Tara Isabella Burton, in a feature for The Economist’s 1843 magazine last year, serves up a human interest story on an iconic Manhattan institution, the 24-hour diner:
Londoners have their pubs. Parisians have their cafés. New Yorkers have diners – altars to cheap coffee and mayo-spackled pastrami, where you can order a mug at dawn and stay until dusk, where you can hurl invective at the waiters and where they’ll hurl them right back. New Yorkers may be brusque, but at the diner counter, they’ll tell you every one of their secrets before the second cup of coffee.
. . . The diner, after all, is at once the result of New York’s loneliness and its solution. It’s a place where social rules among strangers – no eye contact, no smiling, especially no conversation – are suspended. The greatest diners, like Chelsea Square, are the 24-hour ones that cater to morning workers and midnight drunks, and to the people who find themselves in those sunrise spaces in between.
Yeah, it’s something of a clichéd piece, characterizing the NYC diner as a refuge for loners and eccentrics in a sort of romanticized, 1940s kind of way.
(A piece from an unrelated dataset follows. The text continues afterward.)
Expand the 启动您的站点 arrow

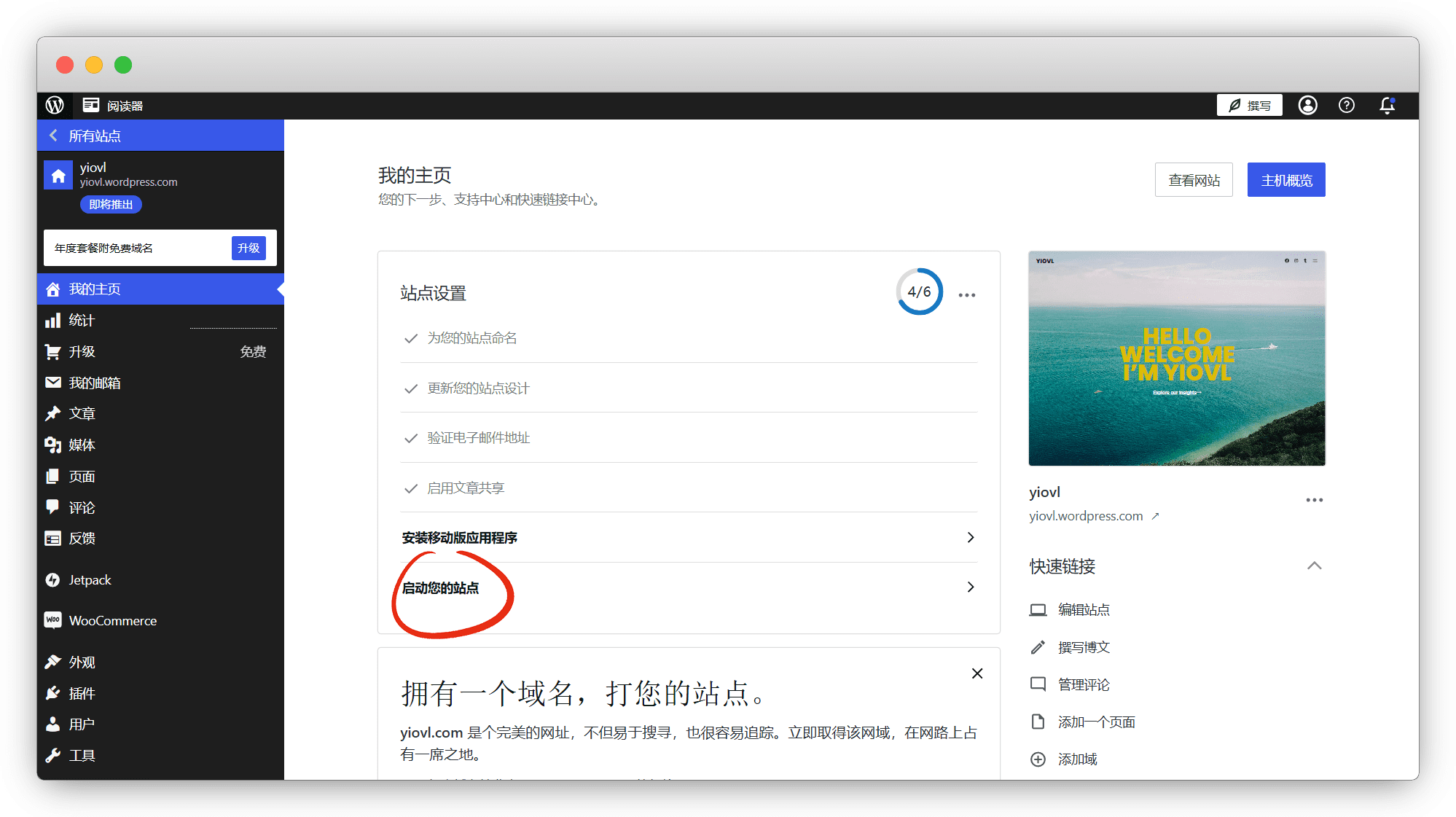point(970,587)
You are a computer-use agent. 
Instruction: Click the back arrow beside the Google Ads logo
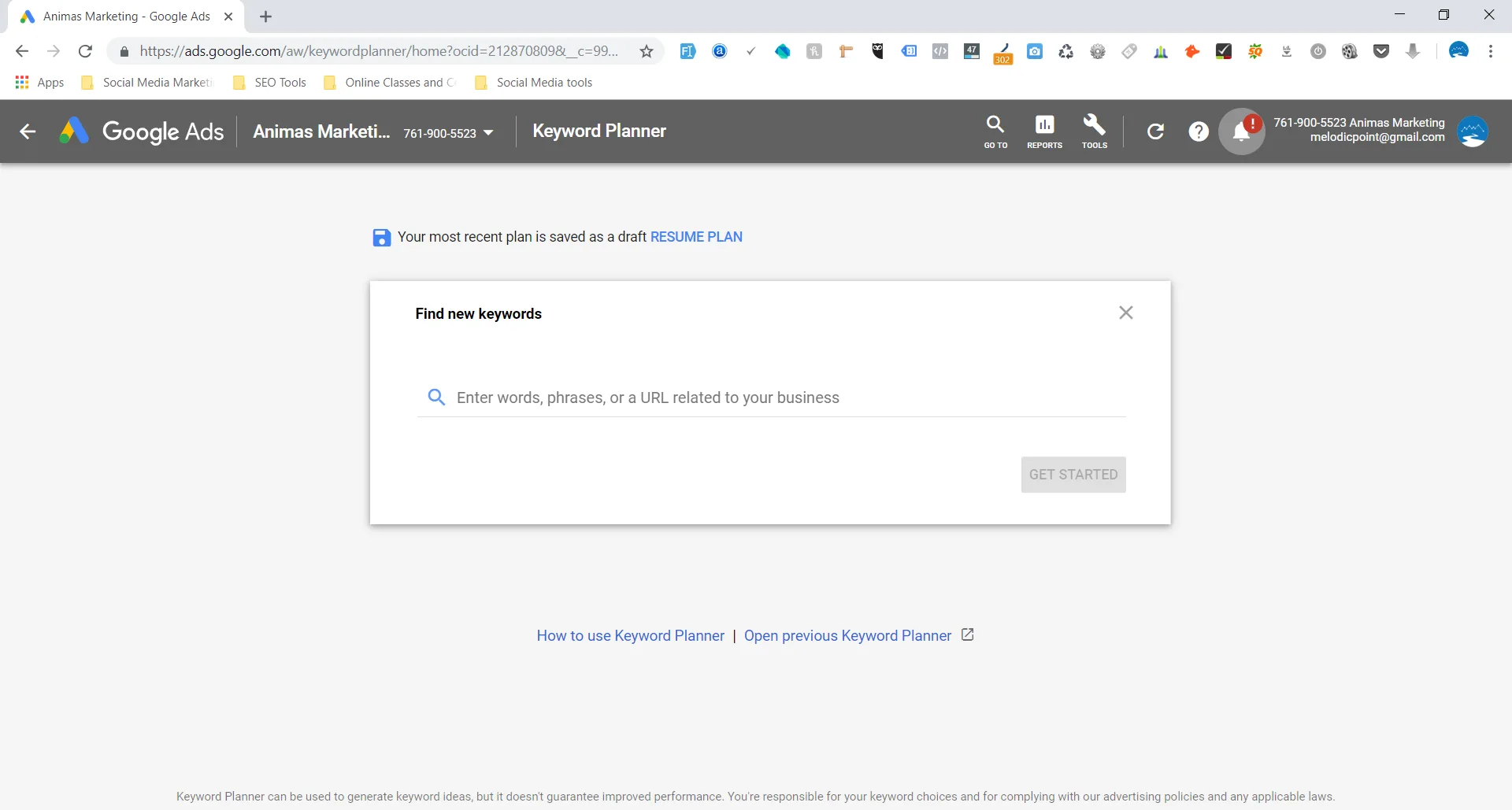pos(28,131)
Nevertheless, I enjoyed reading it, because it pushes my nostalgia buttons: The 24-hour diner ranks high among the institutions I miss most about living in New York City, where I lived from 1982 to 1994.
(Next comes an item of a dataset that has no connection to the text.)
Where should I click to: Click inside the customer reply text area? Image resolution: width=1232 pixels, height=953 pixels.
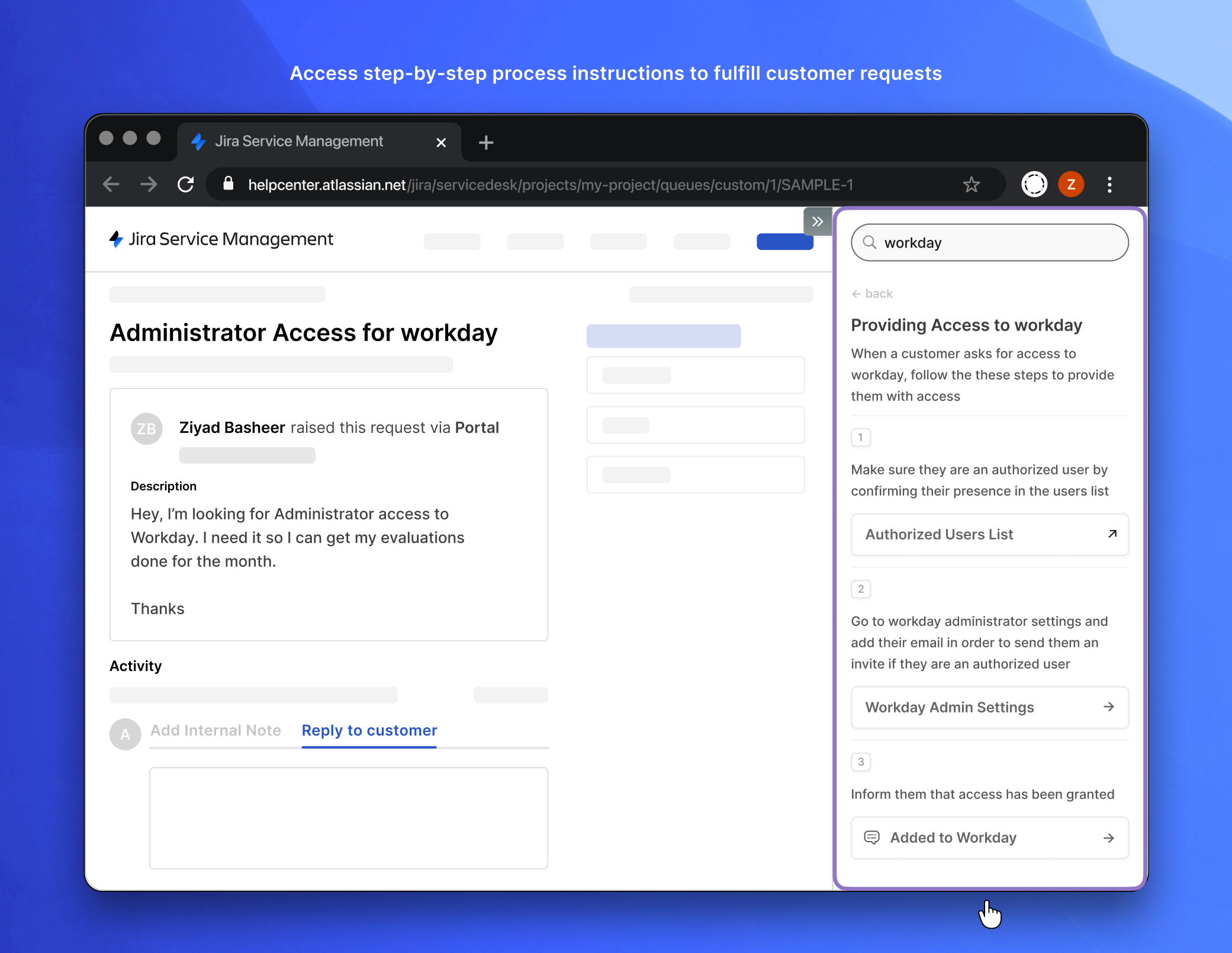point(349,817)
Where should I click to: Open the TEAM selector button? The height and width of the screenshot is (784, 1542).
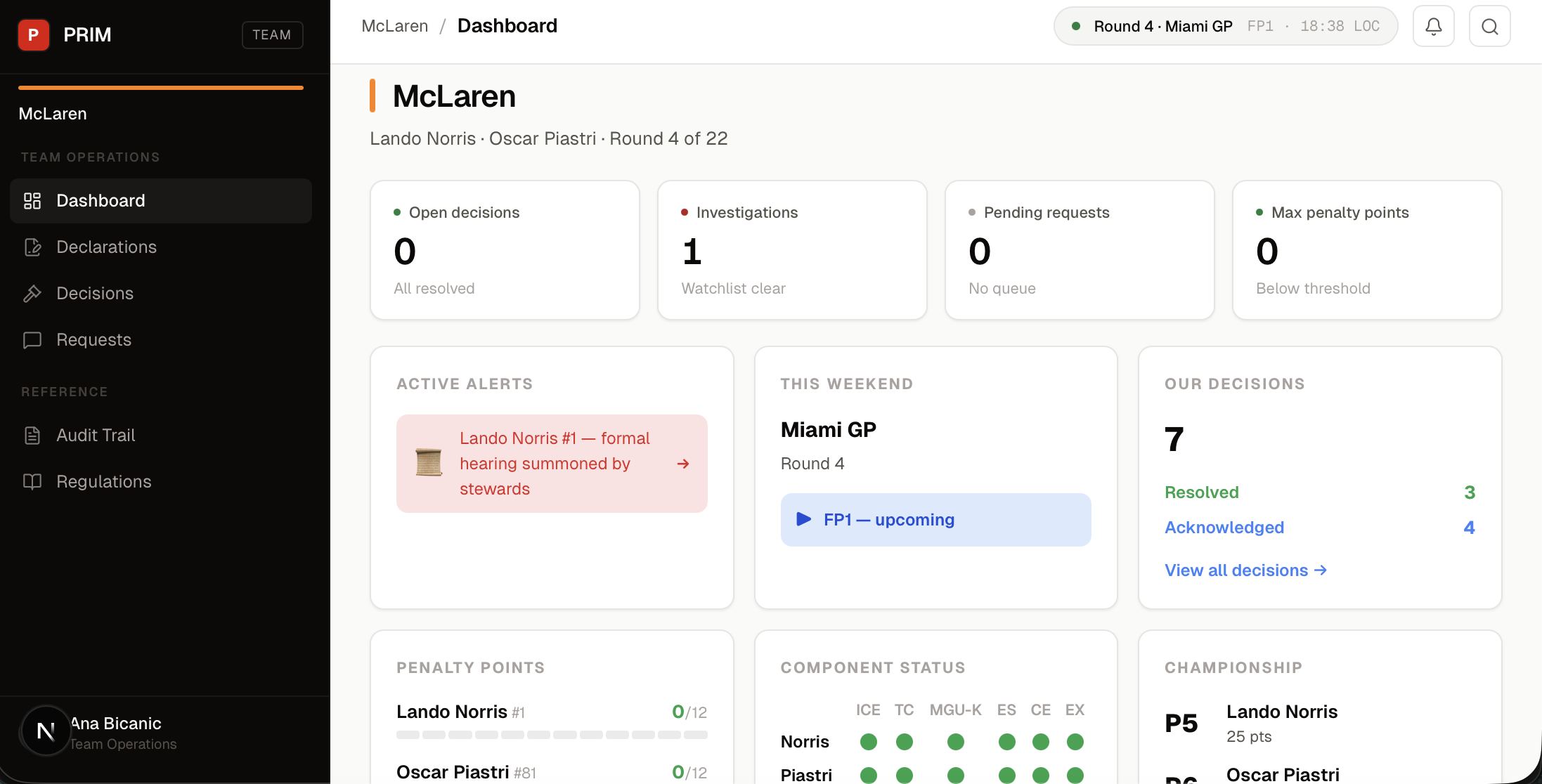(x=272, y=34)
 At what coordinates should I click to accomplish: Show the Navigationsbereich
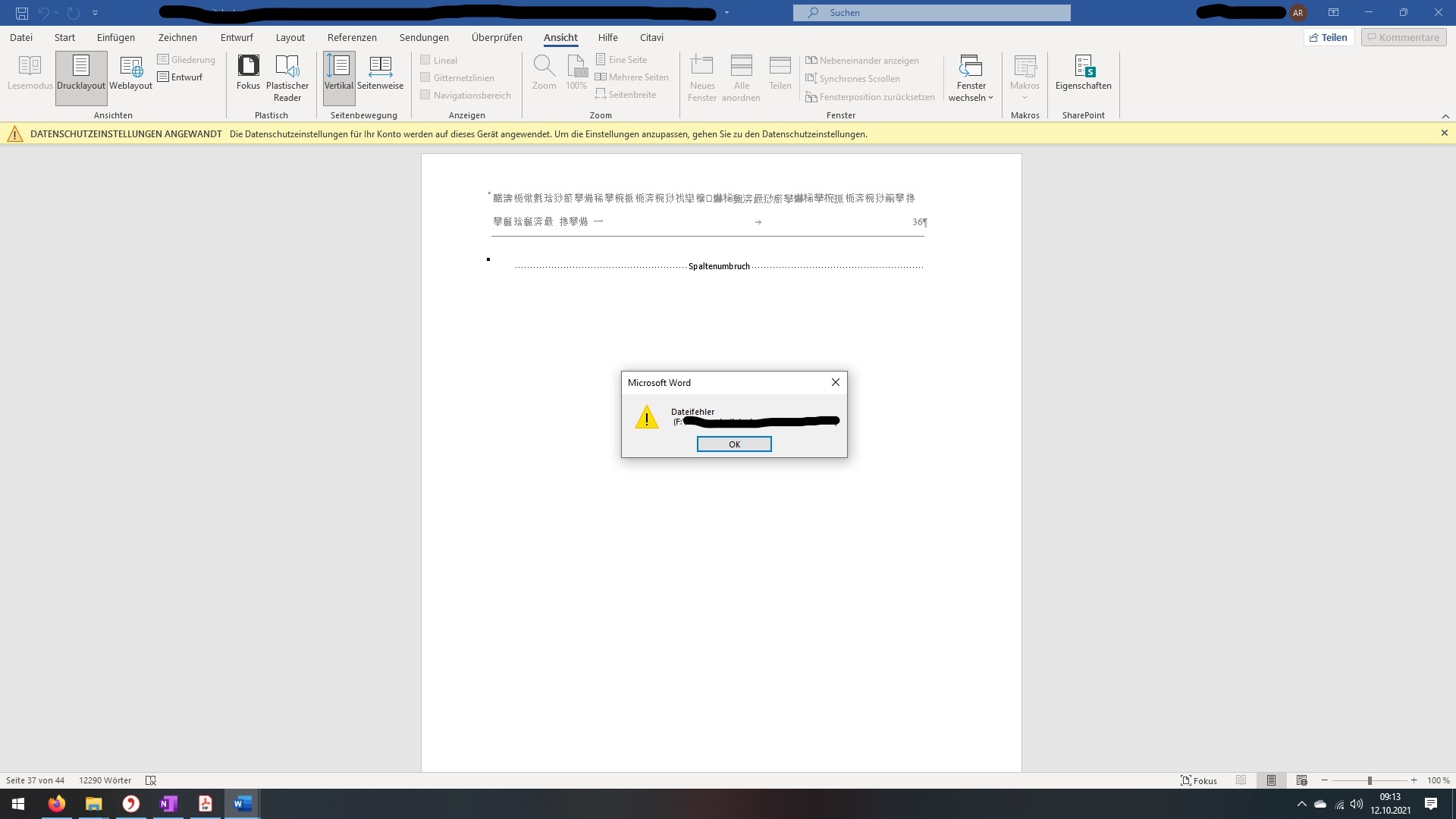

During that time, two such places were regular stops for me, the Washington Square Diner on West 4th Street and 6th Avenue, and the Cozy Soup ‘n’ Burger on Broadway and Astor Place. It’s no accident that both are in the heart of Greenwich Village, near the buildings of New York University, where I went to law school. The Washington Square Diner was a short walk from Hayden Hall, then the primary dorm for first-year law students. The Cozy Soup ‘n’ Burger was close to the Mercer Street residence hall, where most second and third year law students lived.
When I visit New York, a meal at the Cozy is a required pilgrimage. I usually order the same thing: A cup of their incredible split pea soup with croutons and a delicious turkey burger. Some of the same guys who worked behind the counter in the 1980s are still there. I also make occasional visits to the Washington Square Diner, where their challah bread french toast remains one of my favorites.
For most of my life I have been a night owl type. Coming from northwest Indiana, the 24-hour city diner was a revelation to me. Good, basic comfort food at decent prices, available around the clock. Awesome!
I’ve been in Boston for some 24 years. While NYC is the city that never sleeps, Boston tends to go to bed early. Although there are many things I like about Boston, how wonderful it would be to see a bunch of 24-hour diners pop up. After all, sometimes a burger or plate of eggs at 2 a.m. just hits the spot.